O ventilador girava e girava. O cômodo estava extremamente quente e abafado, mesmo com o ritmo insistente do objeto do teto, que trabalhava com sucesso quase nulo. Helena estava deitada em seu colchão duro, de barriga para cima, observando os movimentos circulares. Um de seus braços descansava ao lado do corpo, enquanto o outro pendulava do lado de fora da cama, sentindo com a ponta dos dedos o chão frio de cerâmica, onde descansava, perto de sua mão, uma caneta mordida. A camiseta velha que vestira estava completamente colada ao corpo suado, assim como o lençol retorcido que na noite anterior cobria a cama.
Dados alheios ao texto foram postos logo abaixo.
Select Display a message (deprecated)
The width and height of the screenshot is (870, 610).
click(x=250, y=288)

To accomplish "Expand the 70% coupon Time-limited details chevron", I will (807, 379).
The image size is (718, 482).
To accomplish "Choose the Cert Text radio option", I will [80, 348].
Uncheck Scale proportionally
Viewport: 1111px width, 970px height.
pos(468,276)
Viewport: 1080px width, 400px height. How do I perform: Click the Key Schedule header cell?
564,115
As cortinas fechadas cor de vinho balançavam discretamente, mérito apenas do ventilador velho, já que da janela aberta não se tinha nem uma leve brisa. Sobre a cama, ao seu lado, um caderno velho aberto em uma página em branco refletia a única luz do quarto, uma lâmpada amarelada, estática e pálida. Revirou-se levemente, sem mudar de posição. Estivera deitada ali mais tempo do que seu tempo permitia. Forçou-se a pensar pela última vez, sem sucesso. Deu um longo suspiro, quando uma lágrima solitária escorreu pelo seu rosto.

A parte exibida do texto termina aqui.